Amar e outros medos (parte XXIV)
Tá
legal, eu aceito a pilhéria, a encarnação. E não dá nem pra tentar um desdobro,
um desvio aos modos de um laço frouxo. Tá amarrado, gravado e nas mídias. Aqui só
não tropeçamos em Sucuri, porque ela, por capricho, deu de escalar árvores na
área central da cidade. Não dá nem pra dizer que não. A Sucuri rebolando
faceira pelos espaços nobres da cidade anda nas cabeças, anda nas bocas.
Antes
de emendar na história da cobra que foi resgatada de uma árvore na Padre
Eutíquio, coisa de um mês atrás, me deixo revelar um medo. É que me impressiono
com as solidões de escadarias. Às primeiras horas da manhã, na saída pro trabalho,
tento catalisar meu acendimento para o dia, enfrentando uns lances de escada do
meu prédio até dar na rua. São aquelas quebras entre os andares, o desconhecido
após cada quina de parede que me impressionam.
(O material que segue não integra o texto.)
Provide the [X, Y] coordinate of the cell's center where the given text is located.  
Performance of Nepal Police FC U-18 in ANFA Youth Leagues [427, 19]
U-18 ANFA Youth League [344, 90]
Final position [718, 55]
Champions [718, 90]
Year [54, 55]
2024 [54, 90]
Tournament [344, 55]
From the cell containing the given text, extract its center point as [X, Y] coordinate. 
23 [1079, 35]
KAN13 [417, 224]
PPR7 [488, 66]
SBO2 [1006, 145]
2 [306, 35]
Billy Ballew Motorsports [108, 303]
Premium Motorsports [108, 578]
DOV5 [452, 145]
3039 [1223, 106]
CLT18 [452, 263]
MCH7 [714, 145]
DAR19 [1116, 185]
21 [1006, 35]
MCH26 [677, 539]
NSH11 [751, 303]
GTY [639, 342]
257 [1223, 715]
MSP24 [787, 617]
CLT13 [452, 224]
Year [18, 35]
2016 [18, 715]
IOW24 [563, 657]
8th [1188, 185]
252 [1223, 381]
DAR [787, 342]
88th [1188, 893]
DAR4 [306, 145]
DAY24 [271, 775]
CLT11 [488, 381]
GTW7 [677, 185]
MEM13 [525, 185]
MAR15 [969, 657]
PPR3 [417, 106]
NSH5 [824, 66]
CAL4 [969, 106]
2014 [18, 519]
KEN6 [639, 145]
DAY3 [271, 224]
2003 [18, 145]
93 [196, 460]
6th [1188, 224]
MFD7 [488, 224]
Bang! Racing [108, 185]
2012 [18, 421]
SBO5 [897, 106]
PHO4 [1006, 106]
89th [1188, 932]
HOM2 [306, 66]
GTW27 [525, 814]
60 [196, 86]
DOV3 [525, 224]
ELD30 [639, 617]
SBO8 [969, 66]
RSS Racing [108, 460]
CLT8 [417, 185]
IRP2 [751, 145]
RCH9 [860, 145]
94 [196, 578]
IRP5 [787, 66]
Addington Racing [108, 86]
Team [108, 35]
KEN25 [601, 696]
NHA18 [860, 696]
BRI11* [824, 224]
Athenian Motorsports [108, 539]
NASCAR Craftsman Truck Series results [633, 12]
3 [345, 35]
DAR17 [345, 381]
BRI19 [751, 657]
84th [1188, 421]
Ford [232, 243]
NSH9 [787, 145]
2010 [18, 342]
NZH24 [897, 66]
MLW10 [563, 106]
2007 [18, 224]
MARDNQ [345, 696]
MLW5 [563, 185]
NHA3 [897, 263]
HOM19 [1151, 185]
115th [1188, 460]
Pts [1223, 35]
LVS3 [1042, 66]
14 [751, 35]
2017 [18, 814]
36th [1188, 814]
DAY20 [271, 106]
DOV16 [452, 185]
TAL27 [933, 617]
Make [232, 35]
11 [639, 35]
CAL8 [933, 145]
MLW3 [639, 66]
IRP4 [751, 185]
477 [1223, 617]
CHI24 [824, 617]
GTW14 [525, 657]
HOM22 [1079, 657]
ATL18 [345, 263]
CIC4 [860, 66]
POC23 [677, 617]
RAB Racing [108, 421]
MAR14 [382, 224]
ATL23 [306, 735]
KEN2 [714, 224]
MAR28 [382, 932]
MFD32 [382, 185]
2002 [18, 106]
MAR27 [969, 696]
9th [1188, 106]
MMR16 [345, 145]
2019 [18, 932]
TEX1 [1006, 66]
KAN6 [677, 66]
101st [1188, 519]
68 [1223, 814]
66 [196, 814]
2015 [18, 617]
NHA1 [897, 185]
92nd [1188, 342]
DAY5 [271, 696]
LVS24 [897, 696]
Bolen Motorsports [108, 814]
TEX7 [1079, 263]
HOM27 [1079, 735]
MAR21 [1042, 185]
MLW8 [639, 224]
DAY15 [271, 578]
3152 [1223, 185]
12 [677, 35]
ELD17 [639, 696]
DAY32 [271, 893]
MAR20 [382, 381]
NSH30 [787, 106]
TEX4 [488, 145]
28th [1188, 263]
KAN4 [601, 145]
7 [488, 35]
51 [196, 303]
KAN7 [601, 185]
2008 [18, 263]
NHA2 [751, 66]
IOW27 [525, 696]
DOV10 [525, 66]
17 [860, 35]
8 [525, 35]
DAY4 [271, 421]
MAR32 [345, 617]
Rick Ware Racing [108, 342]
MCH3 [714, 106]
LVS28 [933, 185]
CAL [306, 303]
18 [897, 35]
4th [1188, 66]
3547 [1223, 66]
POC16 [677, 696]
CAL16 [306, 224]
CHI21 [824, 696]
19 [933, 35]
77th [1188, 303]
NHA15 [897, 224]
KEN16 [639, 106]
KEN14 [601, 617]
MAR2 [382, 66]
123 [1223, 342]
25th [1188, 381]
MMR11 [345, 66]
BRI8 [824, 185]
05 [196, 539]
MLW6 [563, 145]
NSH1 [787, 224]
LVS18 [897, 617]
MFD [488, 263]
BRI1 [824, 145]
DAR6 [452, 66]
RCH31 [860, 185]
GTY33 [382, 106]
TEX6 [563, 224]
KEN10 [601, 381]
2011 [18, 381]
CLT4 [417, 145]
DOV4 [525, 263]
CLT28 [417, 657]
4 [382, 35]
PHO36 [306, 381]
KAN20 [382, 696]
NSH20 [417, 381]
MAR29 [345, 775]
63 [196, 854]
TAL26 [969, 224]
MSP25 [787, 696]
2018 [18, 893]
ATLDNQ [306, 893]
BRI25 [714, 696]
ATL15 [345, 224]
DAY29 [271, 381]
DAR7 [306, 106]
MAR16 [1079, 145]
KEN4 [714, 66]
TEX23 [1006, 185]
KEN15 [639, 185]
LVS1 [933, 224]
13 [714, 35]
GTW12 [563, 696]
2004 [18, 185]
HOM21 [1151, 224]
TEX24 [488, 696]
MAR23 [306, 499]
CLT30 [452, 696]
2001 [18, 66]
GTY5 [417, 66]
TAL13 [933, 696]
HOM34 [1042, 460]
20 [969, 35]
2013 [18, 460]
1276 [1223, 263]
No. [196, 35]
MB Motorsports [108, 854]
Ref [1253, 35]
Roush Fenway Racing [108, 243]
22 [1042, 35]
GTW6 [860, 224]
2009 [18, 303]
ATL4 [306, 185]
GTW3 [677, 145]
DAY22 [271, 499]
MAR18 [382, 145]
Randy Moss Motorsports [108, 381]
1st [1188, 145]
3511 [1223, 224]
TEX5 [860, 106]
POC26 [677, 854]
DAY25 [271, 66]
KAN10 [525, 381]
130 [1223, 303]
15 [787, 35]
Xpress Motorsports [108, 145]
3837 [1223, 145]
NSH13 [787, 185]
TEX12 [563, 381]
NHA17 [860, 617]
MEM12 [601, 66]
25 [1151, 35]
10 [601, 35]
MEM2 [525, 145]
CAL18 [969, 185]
Meu medo é que numa das dobras,
eu dê de encontro com uma Sucuri. Não uma dessas doces que sobem em árvores,
mas sim daquelas de cinema, ligeiras que nem sei o tanto e com aquele sadismo
expresso em caras, bocas e olhares sedutores. O roteiro é de filme de quinta.
Venho bem descendo os degraus, pensando na morte da bezerra, quando nem que
maldo, zapt, sou enlaçado. A bicha me encara com ar de pouquista, e cicia sem
que faça questão que eu entenda: perdeusssss Ssssssodré, exibindo um palmo de
língua bifurcada pra fora, quase pinicando a ponta do meu nariz. Tenho tempo
apenas de perceber o escorregar do corpo da serpente em volta do meu, um som
difuso de esqueleto quebrando e... apago a aventura do dia. Meu ônibus tá
passando e me avio correr pra parada porque se perder esse, já era.
Este
medo de um enlace rápido é produto dos conflitos íntimos, não ditos e
escondidos no inconsciente guardador de angústias. Não faz parte do meu mundo
real. Se bem que meu cantinho é nas margens no canal da Pirajá... que tem a
nascente nas matas da aeronáutica... que recebe a enchida da maré... e que pode
trazer visitantes para os largos da rua. Penso que convém mesmo dar uma espiadela,
antes de dobrar a esquina dos andares. Vai que...
A
encarnação é franca. Agora, aqueles engraçadinhos que se fartam de satisfação
em polemizar nas redes sociais que aqui no norte a gente se comunica por sinais
de fumaça, usa cipó como meio de transporte e topa a cada esquina com cobras e
jacarés, têm um fato. Tido, havido, acontecido e diga-se, espetacularmente
documentado. Ressalte-se que a pessoa que fez o vídeo teve equilíbrio e
tranquilidade para registrar em detalhes, toda sequência de movimentos que a
serpente fez da base até a parte mais alta da árvore. Cuidou de roteirizar o
serpenteio e nos mostrar a plástica daquela coreografia encantadora.
Agora
pode, o semgraçadinho, tirar uma onda, mas não é pra costume. O bombeiro, na caté,
resgatou a Sucuri lá do alto. Mostrou que a gente respeita os animais, deixou
que ela se assanhasse tomando-lhe boa parte do braço num assimétrico aperto,
mas depois a ela, deu o destino que melhor lhe cabe (pode ser que até a tenha
reintroduzido no habitat, aqui nas matas da aeronáutica, perto de casa... hum,
hum, lá vai eu me impressionar com as escadas de novo).
Sei
de muitas histórias envolvendo Sucuris. Traumáticas. Dramáticas. O instinto nos
põe em lados opostos na luta pela sobrevivência. E aí, temos que destacar as
atitudes da população na hora da aparição do animal em plena via pública. Não
julgou. Não apedrejou, não jogou paus ou pragas. Não maldisse, nem corrompeu a
lei da natureza.
Amamos
Belém. Fantasiamos aventuras ao descer uma escada. Inventamos modas e medos.
Assumimos bairrismos asseverados. Mas dessa vez não tem combate. Não dá nem pra
dar o desdobro. A bichona anda nas cabeças, anda nas mídias, anda nas bocas.
Faceira. Escalando a árvore pleno centro da cidade.